Please return every line from the entries that has the string "computer" in it.

■ Supplied entries
*** Block opens ***

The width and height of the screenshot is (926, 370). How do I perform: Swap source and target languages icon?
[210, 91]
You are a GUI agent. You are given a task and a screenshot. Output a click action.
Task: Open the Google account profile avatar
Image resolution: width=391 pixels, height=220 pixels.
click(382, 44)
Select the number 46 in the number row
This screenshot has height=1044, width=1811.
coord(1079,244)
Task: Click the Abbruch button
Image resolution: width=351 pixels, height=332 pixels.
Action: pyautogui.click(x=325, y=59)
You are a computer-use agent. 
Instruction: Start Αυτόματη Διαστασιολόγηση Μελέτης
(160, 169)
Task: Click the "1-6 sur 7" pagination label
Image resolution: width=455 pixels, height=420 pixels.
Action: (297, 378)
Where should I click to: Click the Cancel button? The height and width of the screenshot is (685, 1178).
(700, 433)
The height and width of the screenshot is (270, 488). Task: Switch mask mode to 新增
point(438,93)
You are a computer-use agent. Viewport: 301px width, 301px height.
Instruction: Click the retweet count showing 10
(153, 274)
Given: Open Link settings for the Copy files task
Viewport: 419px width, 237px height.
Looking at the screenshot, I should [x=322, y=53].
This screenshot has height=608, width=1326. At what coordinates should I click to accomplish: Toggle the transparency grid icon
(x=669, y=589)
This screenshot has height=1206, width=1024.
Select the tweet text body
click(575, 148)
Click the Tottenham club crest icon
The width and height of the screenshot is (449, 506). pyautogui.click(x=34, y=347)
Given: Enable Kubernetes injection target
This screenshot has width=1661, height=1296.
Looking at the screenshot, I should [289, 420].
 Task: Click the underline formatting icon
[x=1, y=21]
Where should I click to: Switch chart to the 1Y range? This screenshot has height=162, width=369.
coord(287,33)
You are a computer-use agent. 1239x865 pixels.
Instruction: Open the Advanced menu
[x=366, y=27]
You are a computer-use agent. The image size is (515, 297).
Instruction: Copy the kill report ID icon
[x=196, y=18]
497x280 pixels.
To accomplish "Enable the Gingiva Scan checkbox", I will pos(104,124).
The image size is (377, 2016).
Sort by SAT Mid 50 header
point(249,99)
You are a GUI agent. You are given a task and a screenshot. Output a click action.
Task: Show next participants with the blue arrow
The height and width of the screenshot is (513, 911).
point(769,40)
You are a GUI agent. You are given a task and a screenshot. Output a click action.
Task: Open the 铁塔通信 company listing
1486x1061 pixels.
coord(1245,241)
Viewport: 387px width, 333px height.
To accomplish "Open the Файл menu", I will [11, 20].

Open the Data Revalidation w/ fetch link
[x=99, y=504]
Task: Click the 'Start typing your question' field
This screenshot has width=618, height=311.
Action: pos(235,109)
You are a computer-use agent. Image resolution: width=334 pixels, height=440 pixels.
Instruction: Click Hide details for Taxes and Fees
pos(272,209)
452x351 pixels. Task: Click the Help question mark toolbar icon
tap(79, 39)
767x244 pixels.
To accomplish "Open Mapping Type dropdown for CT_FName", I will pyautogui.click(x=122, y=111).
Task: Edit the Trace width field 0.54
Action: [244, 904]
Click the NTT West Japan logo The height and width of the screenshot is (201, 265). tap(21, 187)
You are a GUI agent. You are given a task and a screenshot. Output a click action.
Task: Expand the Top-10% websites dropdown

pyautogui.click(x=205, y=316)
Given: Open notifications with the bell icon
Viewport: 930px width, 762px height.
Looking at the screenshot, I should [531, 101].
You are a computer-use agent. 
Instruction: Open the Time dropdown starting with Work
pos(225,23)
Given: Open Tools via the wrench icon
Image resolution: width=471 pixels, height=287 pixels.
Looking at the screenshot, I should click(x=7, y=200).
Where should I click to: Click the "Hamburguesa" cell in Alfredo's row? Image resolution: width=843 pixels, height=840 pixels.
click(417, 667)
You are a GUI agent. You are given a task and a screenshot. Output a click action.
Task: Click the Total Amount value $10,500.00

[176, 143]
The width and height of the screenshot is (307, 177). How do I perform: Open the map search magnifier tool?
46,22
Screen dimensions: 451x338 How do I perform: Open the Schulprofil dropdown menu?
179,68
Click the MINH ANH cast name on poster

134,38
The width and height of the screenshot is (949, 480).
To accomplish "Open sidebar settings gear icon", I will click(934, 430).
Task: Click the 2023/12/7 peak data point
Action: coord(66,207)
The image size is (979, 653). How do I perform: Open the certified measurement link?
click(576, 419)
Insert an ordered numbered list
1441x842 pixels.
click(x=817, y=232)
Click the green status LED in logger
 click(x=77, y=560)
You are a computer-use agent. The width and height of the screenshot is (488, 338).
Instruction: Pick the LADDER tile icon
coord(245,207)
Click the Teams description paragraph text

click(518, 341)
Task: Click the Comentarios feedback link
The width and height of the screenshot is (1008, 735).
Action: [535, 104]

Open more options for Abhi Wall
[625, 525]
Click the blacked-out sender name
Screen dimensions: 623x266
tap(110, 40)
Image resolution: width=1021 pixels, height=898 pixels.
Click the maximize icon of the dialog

*** Block closes ***

■ Result of this task
You are a computer-use agent. 
You are a computer-use agent. Viewport: 301px width, 301px height.
You are a computer-use agent. 1239x865 pixels.
You are a computer-use agent. The image size is (515, 297).
You are a computer-use agent. Image resolution: width=334 pixels, height=440 pixels.
You are a computer-use agent. 
You are a computer-use agent. The width and height of the screenshot is (488, 338).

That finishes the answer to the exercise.